Recently, a simple elementary school math question has stumped many AI large models, with 8 out of 12 internationally renowned AI large models incorrectly answering the question "Which is larger, 9.11 or 9.9?"
During the test, most large models mistakenly believed that 9.11 was greater than 9.9 when comparing numbers after the decimal point. Even under explicit mathematical context constraints, some large models still provided incorrect answers, revealing their shortcomings in mathematical abilities.
Among the 12 large models tested, four models including Alibaba's Tongyi Qianwen, Baidu's Wenxin Yiyan, Minimax, and Tencent's Yuanbao answered correctly. In contrast, ChatGPT-4o, ByteDance's Doubao, the Dark Side of the Moon's Kimi, Zhipu Qingyan, Lingyi Wanzhi, Jietu Xingchen Yuewen, Baichuan Zhihui's Bai Xiaoying, and SenseTime's Shangliang all answered incorrectly.
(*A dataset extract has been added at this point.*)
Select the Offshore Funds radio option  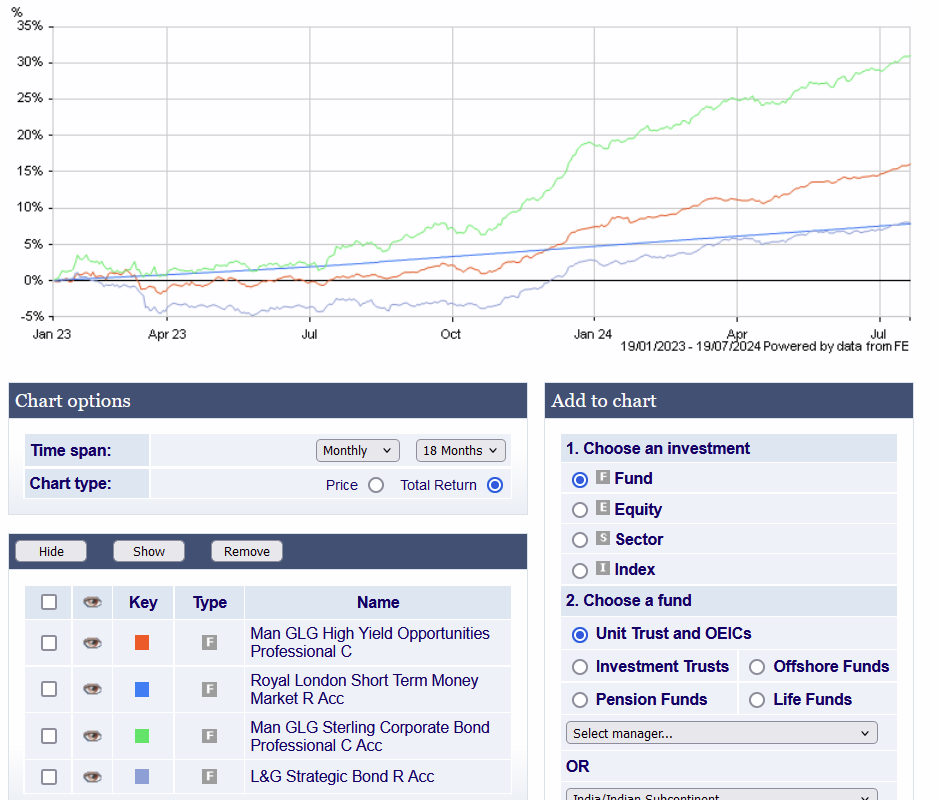tap(757, 667)
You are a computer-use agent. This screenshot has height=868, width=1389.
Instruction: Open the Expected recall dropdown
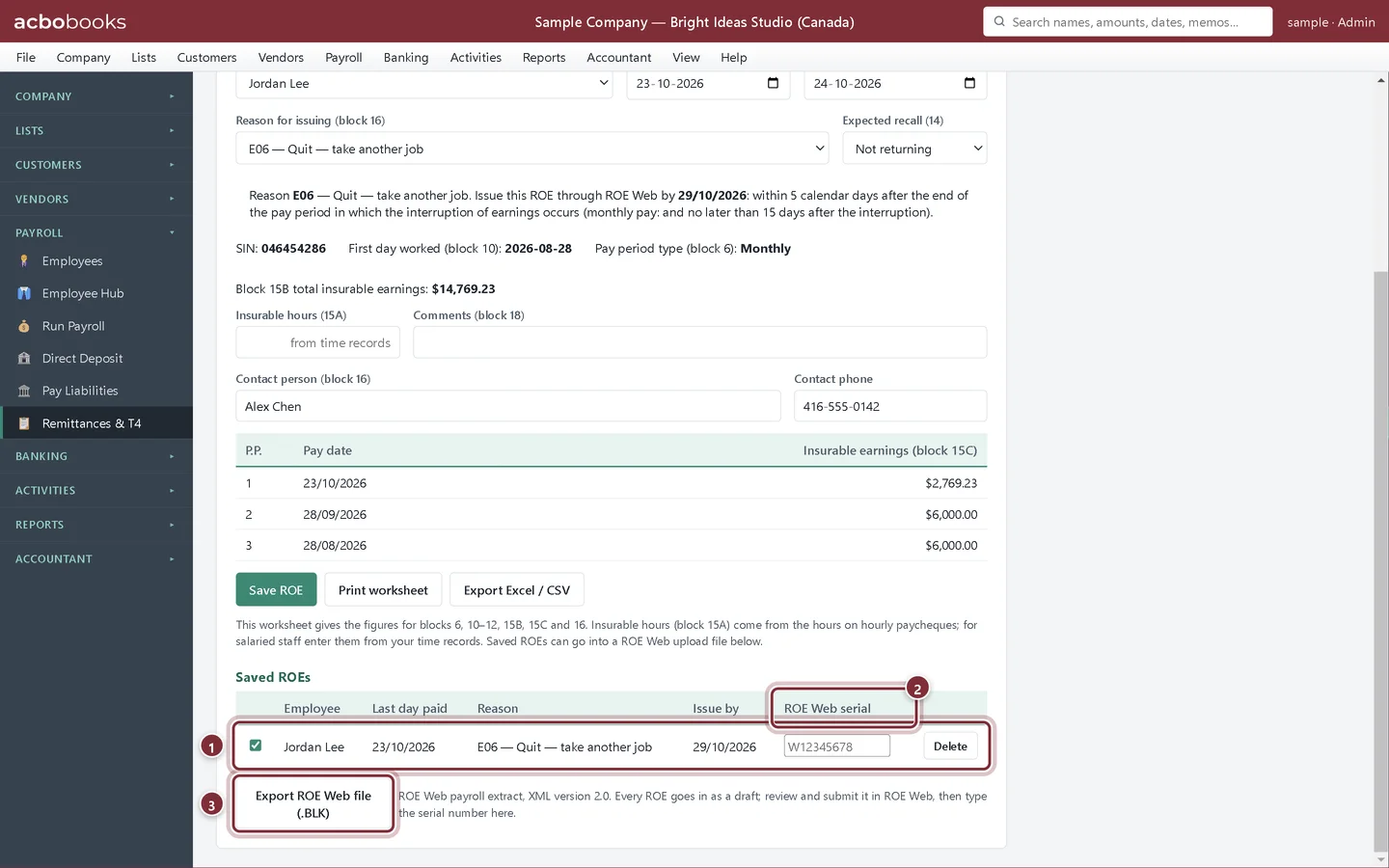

Some industry insiders believe that the poor performance of large models on mathematical problems may be due to their design being more akin to liberal arts students rather than science students. Generative language models are typically trained by predicting the next word, which makes them excel in processing linguistic data but struggle with mathematical reasoning.
In response to this issue, the Dark Side of the Moon stated: "Our exploration of what large models can and cannot do is still in its very early stages."
"We eagerly anticipate users discovering and reporting more boundary cases, whether it's recent questions like 'Which is larger, 9.9 or 9.11, 13.8 or 13.11?' or previous ones like 'How many 'r's are in 'strawberry'?' These boundary cases help us better understand the capabilities of large models. However, to completely solve the problem, it's not enough to rely solely on fixing each case individually, as these situations are as inexhaustible as scenarios encountered by self-driving cars. Instead, we need to continuously enhance the intelligence level of the underlying foundational models, making large models more powerful and comprehensive, capable of performing well in various complex and extreme situations."
Some experts believe that the key to improving the mathematical abilities of large models lies in training corpus. Large language models are primarily trained on text data from the internet, which contains relatively few mathematical problems and solutions. Therefore, future training of large models needs to be more systematically constructed, especially in complex reasoning.